The use of myofunctional/eruption guidance therapy is one of the most exciting areas in orthodontics.  This new long term study about this treatment surprised me with its results. This is because they potentially intercepted 100% of developing Class II malocclusion. As a result, I thought that I should have a close look at it in this post.

It is now well established from previous randomised trials that early orthodontic treatment for Class II malocclusion, provided in the late transitional does not offer many advantages.  However, one of the criticisms of the large scale trials is that treatment was provided at the time of slow facial growth.  This led to suggestions that treatment early treatment should be done when children are younger at approximately 5 years old.  Furthermore, there may be a role for using pre-formed eruption guidance appliances in this age group.  

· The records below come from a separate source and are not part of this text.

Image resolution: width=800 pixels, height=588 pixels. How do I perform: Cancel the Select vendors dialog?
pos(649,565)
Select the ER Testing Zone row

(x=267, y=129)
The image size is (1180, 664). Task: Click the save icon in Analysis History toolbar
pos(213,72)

There have been a few trials into the use of this type of appliance. I think that these are interesting and there may be potential in this form of treatment. However, further research is needed for us to adopt these more widely.  I was, therefore, really interested to see this new paper that the European Journal of Orthodontics published.  A team from Finland did this study.

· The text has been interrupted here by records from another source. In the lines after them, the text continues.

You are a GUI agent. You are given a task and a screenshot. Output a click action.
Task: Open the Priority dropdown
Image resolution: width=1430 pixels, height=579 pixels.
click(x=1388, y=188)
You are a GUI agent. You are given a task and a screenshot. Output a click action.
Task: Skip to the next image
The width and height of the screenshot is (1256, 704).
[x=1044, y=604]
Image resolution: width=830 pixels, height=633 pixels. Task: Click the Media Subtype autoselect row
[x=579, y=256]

Class II treatment in early mixed dentition with the eruption guidance appliance: effects and long-term stability.

Katri Keski-Nisula et al  EJO Advanced access.  doi:10.1093/ejo/cjz092

I think that the author has made a pdf of their paper available on Research Gate.  

This paper reports a subset of data from a large scale study on the effects of early treatment with Eruption Guidance Appliances (EGA).  They have published articles on this before, and I have discussed one study recently.

What did they ask?

They did this study to ask this simple question:

“What are the occlusal and skeletal effects of Class II treatments that were carried in the early mixed dentition with an Eruption Guidance Appliance”?

What did they do?

In this paper, they report on a group of patients with Class II malocclusion.  I thought that it was worth going into this in some detail, as it is a bit tricky to follow.

They started this prospective cohort in the mid-1990s.  The participants were children who were born 1992/3, living in three rural communities in Finland.  They offered children with malocclusion who lived in two of the villages early eruption guidance (EGA) treatment. The children who lived in the other town were not provided care, as this was the practice for this town. This group acted as the control.

They used these inclusion criteria for the Class II sample of participants.

The distal step was equal to or larger than 1mm or Class II canine relationship equal or larger than 2mm.

They examined all the children at the beginning of treatment (T1) and at the end of the early mixed dentition period (T2).  Then they followed those in the early treatment (EGA) group until their 17th birthday (T3).  They provided early treatment from T1 to T2. The participants wore the appliance every night and then then it was used a retainer for two nights a week.

They examined the control group of children at T1 and T2. They all received treatment in the middle mixed dentition. However, they did not look at them at T3.  This is important, and I shall return to this later.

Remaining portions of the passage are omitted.